He had my head as in a vice, but I twined round him somehow, and
stopped him for a moment, entreating him not to beat me. It was
only a moment that I stopped him, for he cut me heavily an instant
afterwards, and in the same instant I caught the hand with which he
held me in my mouth, between my teeth, and bit it through. It sets
my teeth on edge to think of it.

He beat me then, as if he would have beaten me to death. Above all
the noise we made, I heard them running up the stairs, and crying
out - I heard my mother crying out - and Peggotty. Then he was
gone; and the door was locked outside; and I was lying, fevered and
hot, and torn, and sore, and raging in my puny way, upon the floor.

How well I recollect, when I became quiet, what an unnatural
stillness seemed to reign through the whole house! How well I
remember, when my smart and passion began to cool, how wicked I
began to feel!

I sat listening for a long while, but there was not a sound. I
crawled up from the floor, and saw my face in the glass, so
swollen, red, and ugly that it almost frightened me.
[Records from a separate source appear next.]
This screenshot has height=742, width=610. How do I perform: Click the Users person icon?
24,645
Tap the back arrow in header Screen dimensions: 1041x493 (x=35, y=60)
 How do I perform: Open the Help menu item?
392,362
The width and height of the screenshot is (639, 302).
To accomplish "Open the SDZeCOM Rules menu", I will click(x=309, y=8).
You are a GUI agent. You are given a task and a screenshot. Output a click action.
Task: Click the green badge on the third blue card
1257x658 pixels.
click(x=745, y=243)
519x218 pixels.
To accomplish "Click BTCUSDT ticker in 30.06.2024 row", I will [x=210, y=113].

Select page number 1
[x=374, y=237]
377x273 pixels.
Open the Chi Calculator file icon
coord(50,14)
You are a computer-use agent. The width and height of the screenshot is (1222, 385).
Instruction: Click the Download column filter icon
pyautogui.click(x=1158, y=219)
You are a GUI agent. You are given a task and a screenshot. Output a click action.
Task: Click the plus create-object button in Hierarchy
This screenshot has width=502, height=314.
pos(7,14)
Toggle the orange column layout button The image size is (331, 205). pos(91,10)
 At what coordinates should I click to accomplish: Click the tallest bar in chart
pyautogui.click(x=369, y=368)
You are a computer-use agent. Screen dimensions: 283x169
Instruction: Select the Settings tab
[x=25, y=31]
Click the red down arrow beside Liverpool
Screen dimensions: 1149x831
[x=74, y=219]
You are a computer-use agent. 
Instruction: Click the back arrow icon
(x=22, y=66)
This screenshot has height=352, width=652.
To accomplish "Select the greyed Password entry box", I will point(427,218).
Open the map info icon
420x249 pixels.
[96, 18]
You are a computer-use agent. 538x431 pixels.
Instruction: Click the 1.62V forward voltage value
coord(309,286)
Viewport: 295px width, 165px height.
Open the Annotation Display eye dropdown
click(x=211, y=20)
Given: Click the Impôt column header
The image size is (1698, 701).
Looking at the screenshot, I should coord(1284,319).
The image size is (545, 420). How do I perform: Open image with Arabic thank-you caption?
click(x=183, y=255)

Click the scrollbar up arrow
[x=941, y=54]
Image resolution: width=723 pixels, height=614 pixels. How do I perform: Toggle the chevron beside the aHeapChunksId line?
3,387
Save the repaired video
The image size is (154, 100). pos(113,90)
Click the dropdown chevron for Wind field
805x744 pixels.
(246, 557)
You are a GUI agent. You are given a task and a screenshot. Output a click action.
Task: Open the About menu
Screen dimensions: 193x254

My stripes
were sore and stiff, and made me cry afresh, when I moved; but they
were nothing to the guilt I felt. It lay heavier on my breast than
if I had been a most atrocious criminal, I dare say.

It had begun to grow dark, and I had shut the window (I had been
lying, for the most part, with my head upon the sill, by turns
crying, dozing, and looking listlessly out), when the key was
turned, and Miss Murdstone came in with some bread and meat, and
milk. These she put down upon the table without a word, glaring at
me the while with exemplary firmness, and then retired, locking the
door after her.

Long after it was dark I sat there, wondering whether anybody else
would come. When this appeared improbable for that night, I
undressed, and went to bed; and, there, I began to wonder fearfully
what would be done to me. Whether it was a criminal act that I had
committed? Whether I should be taken into custody, and sent to
prison? Whether I was at all in danger of being hanged?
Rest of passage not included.